Durante 10 años hemos expresado nuestra posición al respecto; entendemos que se está avanzando. Podemos tener alguna discrepancia pero hay mucho diálogo y eso nos permite acercarnos más en algunos puntos que podemos estar en desacuerdo, pero sí reconocemos que hay un avance. De eso no tenemos ninguna duda. Nosotros pedíamos la negociación bipartita como lo planteamos en su momento, pero estamos en camino. Tratemos de ver en lo que estamos de acuerdo. Yo siempre trato de ver el vaso medio lleno y no el vacío. Estamos trabajando bien; hay que dar tiempo a que las cosas maduren.
¿Cómo definiría al empresario uruguayo? Hay un sector de la sociedad que lo mira con cierto recelo.
Siempre trato de destacar y posicionar la imagen del empresario uruguayo, que es muy bueno, muy creativo, y que ha sabido sortear situaciones muy complejas en el pasado. El empresario se ha comportado muy bien. No nos olvidemos que tuvimos dos años muy difíciles para todo el comercio y el empresario se ha comportado de forma excepcional, trabajando, entendiendo la problemática, discutiendo, planteando situaciones.
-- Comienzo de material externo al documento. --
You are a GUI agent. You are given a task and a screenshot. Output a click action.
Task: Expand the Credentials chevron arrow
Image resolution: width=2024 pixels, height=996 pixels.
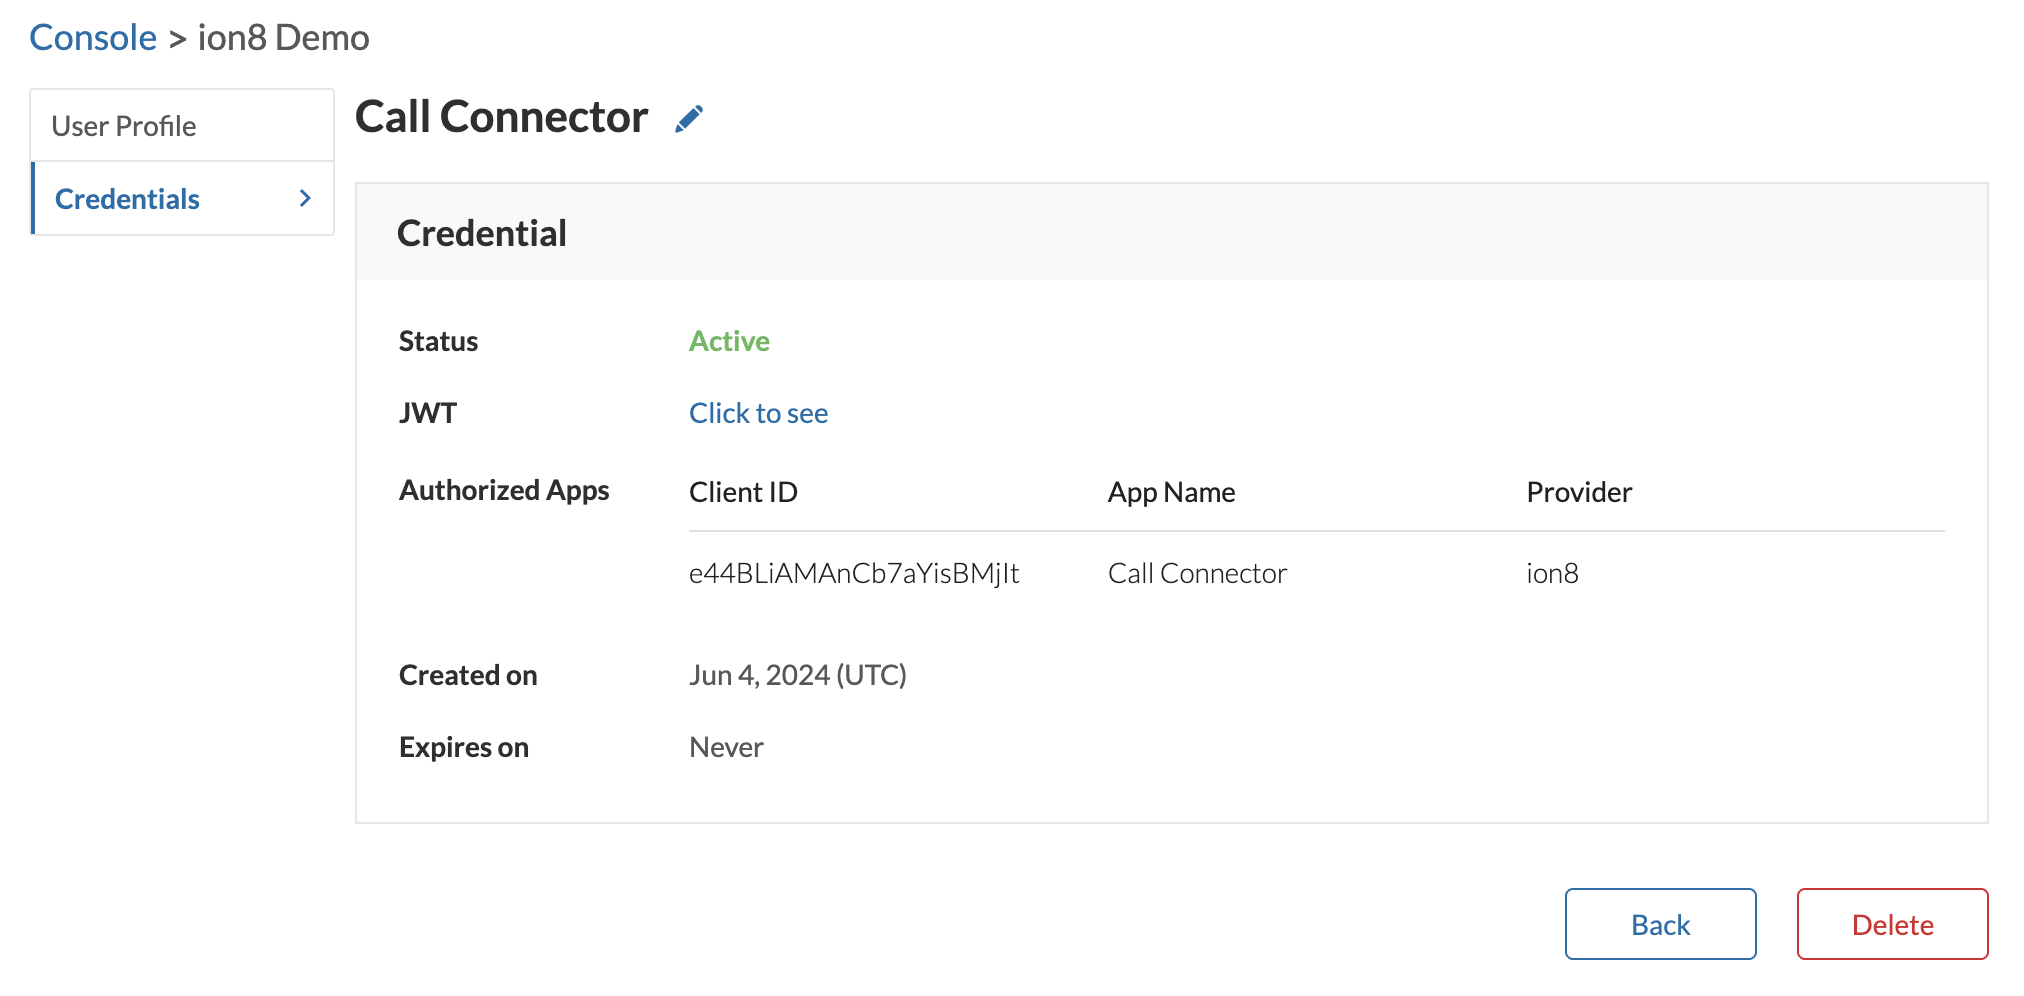[x=305, y=199]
No es que no se haya quejado pero, ante una situación difícil, lo que hizo fue arremangarse y trabajar con las autoridades en todos los rubros. Es muy importante destacar la calidad del empresariado uruguayo. Sin empresas no hay trabajo, y eso hay que valorarlo. El empresario muchas veces está mal visto o es criticado. No digo que no haya cosas que se hayan hecho mal, pero eso no representa al empresariado uruguayo. El empresario es una persona seria, firme, concreta, convencida de lo que hace, consustanciada con su país, con su gente, y muy solidaria.
Algunas cifras
Señal de alerta
Durante el segundo trimestre (abril-junio), la actividad del sector comercio y servicios cayó 5,3% en su volumen de ventas, según la última encuesta de la gremial. Se trató el primer descenso desde el segundo trimestre de 2021, en plena pandemia. En 11 de 15 rubros se registró una contracción.
-5,3% cayó la venta en los supermercados en abril-junio. En los dos trimestres anteriores, este rubro había registrados tasas (leves) de crecimiento en su actividad.
-9,6% es la baja que acumula el dólar este año. Un tipo de cambio más bajo suele jugar a favor del sector comercial, ya que la mayoría de sus bienes son importados.